A bug fix in the 8086 microprocessor, revealed in the die's silicon

The 8086 microprocessor was a groundbreaking processor introduced by Intel in 1978. It led to the x86 architecture that still dominates desktop and server computing. While reverse-engineering the 8086 from die photos, a particular circuit caught my eye because its physical layout on the die didn't match the surrounding circuitry. This circuit turns out to implement special functionality for a couple of instructions, subtlely changing the way they interacted with interrupts. Some web searching revealed that this behavior was changed by Intel in 1978 to fix a problem with early versions of the 8086 chip. By studying the die, we can get an idea of how Intel dealt with bugs in the 8086 microprocessor.
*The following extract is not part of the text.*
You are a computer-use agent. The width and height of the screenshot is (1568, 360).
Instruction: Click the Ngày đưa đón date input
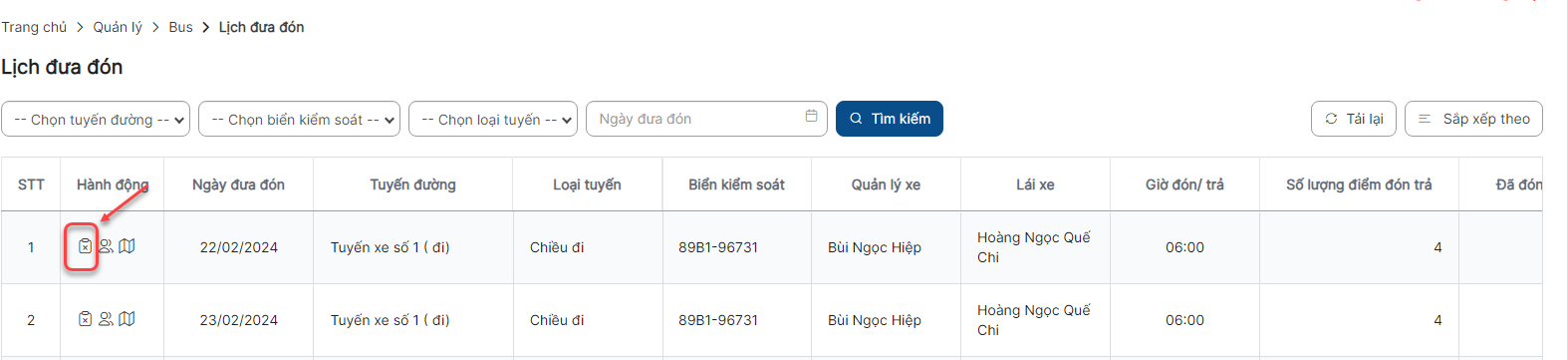(x=706, y=119)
In modern CPUs, bugs can often be fixed through a microcode patch that updates the CPU during boot.1 However, prior to the Pentium Pro (1995), microprocessors could only be fixed through a change to the design that fixed the silicon. This became a big problem for Intel with the famous Pentium floating-point division bug. The chip turned out to have a bug that resulted in rare but serious errors when dividing. Intel recalled the defective processors in 1994 and replaced them, at a cost of $475 million.

The circuit on the die

The microscope photo below shows the 8086 die with the main functional blocks labeled. This photo shows the metal layer on top of the silicon. While modern chips can have more than a dozen layers of metal, the 8086 has a single layer. Even so, the metal mostly obscures the underlying silicon. Around the outside of the die, you can see the bond wires that connect pads on the chip to the 40 external pins.

The 8086 die with main functional blocks labeled. Click this image (or any other) for a larger version.

The 8086 die with main functional blocks labeled. Click this image (or any other) for a larger version.

The relevant part of the chip is the Group Decode ROM in the upper center. The purpose of this circuit is to categorize instructions into groups that control how they are decoded and processed. For instance, very simple instructions (such as setting a flag) can be performed directly in one cycle. Other instructions are not complete instructions, but a prefix that modifies the following instruction. The remainder of the instructions are implemented in microcode, which is stored in the lower-right corner of the chip. Many of these instructions have a second byte, the "Mod R/M" byte that specifies a register and the memory addressing scheme. Some instructions have two versions: one for an 8-bit operand and one for a 16-bit operand. Some operations have a bit to swap the source and destination. The Group Decode ROM is responsible for looking at the 8 bits of the instruction and deciding which groups the instruction falls into.

A closeup of the Group Decode ROM. This image is a composite showing the metal, polysilicon, and silicon layers.

A closeup of the Group Decode ROM. This image is a composite showing the metal, polysilicon, and silicon layers.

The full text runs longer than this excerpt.